Tulisan ini adalah karya Made Arya Wijaya, Finalist Jegeg Bagus Klungkung 2014. Karena sifatnya kompetisi (dan di paragraf akhir tulisan ini ada kalimat "Utuh tanpa modifikasi..."), editor cuma membenahi beberapa typo. Yeah! Selamat menikmati.

(kulkulbali) 

 

Pernah dengar “Ajeg Bali”? Ungkapan ini mulai dikenal di awal tahun 2000. Kemudian selalu menjadi slogan untuk merepresentasikan semangat masyarakat Bali, untuk tetap mempertahankan keutuhan  Bali hingga sekarang. Bali yang penuh adat dan budaya, Bali dengan masyarakat yang ramah dan hangat, Bali dengan alam dan spiritnya yang tidak ada duanya. Pertanyaannya sejauh apa dan bagaimana kita mengimplementasikannya?

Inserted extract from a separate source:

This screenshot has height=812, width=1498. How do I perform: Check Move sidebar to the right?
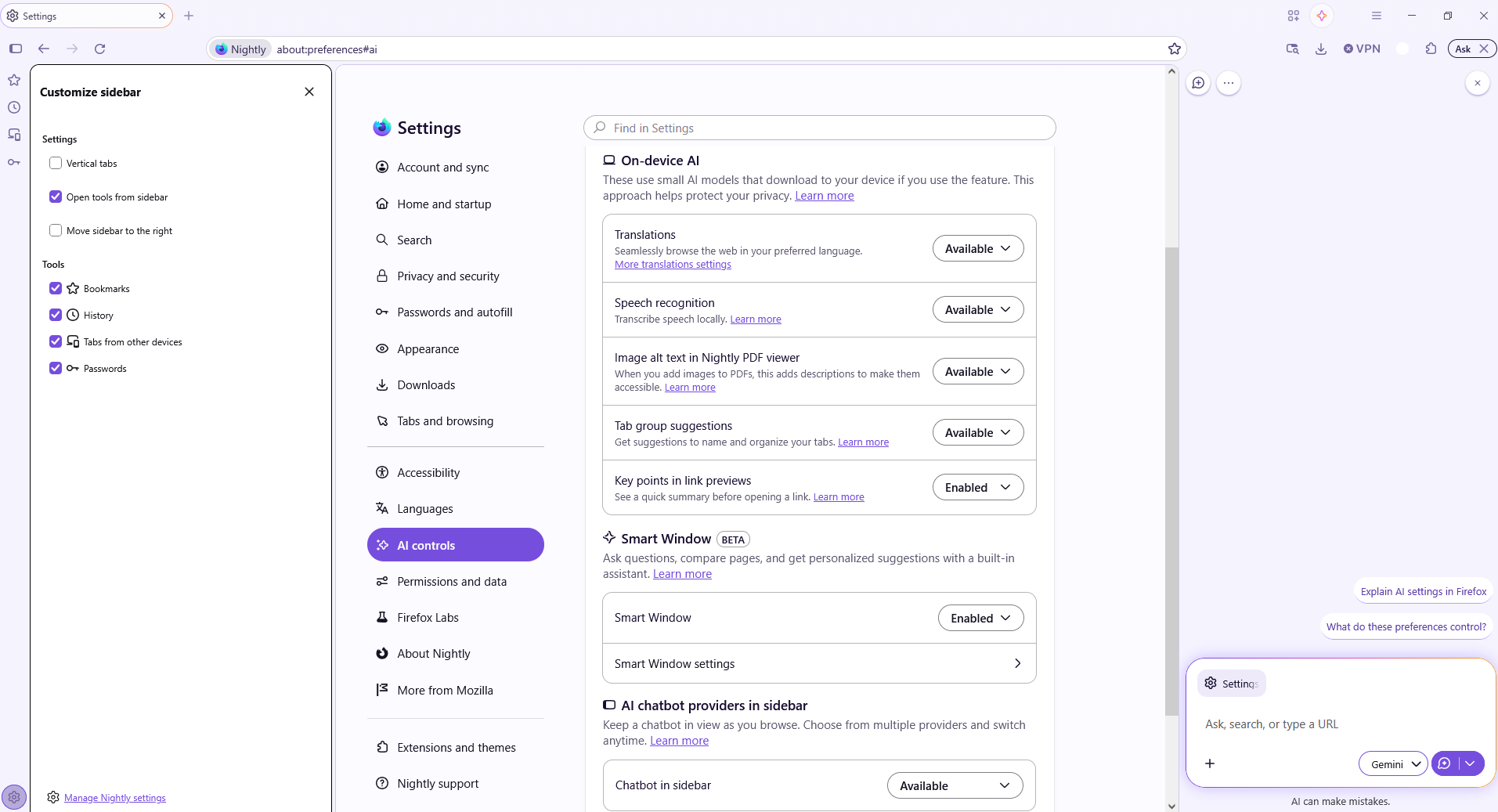(56, 230)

Pernah suatu kali saya menonton Dharma Wacana (siraman rohani) oleh pembicara terkenal Ida Pedanda Made Gunung, hal menarik yang beliau sampaikan adalah jika ingin benar-benar menjaga keutuhan Bali yang harus dilakukan bukan berkampanye atau membuat lagu, slogan, spanduk, poster dll, tapi sederhana yaitu jangan jual tanah kita. Jangan jual tanah, itu pesan tersirat yang beliau ingin bisikkan melalu televisi kala itu. Entah ada yang benar-benar mengilhaminya, atau dianggap angin lalu bagai mendengar celotehan basi.

Kenapa jangan menjual tanah kita?

undefined

(source : http://llenrock.com/blog/wp-content/uploads/2011/10/landforsale.jpg)

Saya percaya dengan ungkapan dimana tanah dipijak disana langit dijunjung, hal ini semakin terasa benar jika kita sadar hidup di Bali yang menjunjung ajaran Tri Hita Karana. Hubungan yg harmonis antar tiga elemen dunia (Parahyangan, Pawongan, Palemahan), dan percaya akan adanya alam lain selain dunia manusia (niskala). Tanah adalah tempat kita berpijak, selaras dengan pernyataan sebelumnya maka tanah di Bali bukan sekedar kavling yang berfungsi sebagi sawah, tempat tinggal, lahan usaha dll. Tapi tanah adalah bagian dari alam yang menjaga Taksu Bali, roh dan spirit yang akan selalu terkikis jika tanah Bali semakin banyak “diurus” oleh bukan orang Bali itu sendiri, tanpa adat dan budaya kehidupan di Bali. Sayangnya hal ini yang kurang dimengerti oleh masyarakat Bali itu sendiri, entah karena faktor lemahnya pertahanan diri dari godaan uang, pendidikan yang rendah, atau hal buruk lainnya.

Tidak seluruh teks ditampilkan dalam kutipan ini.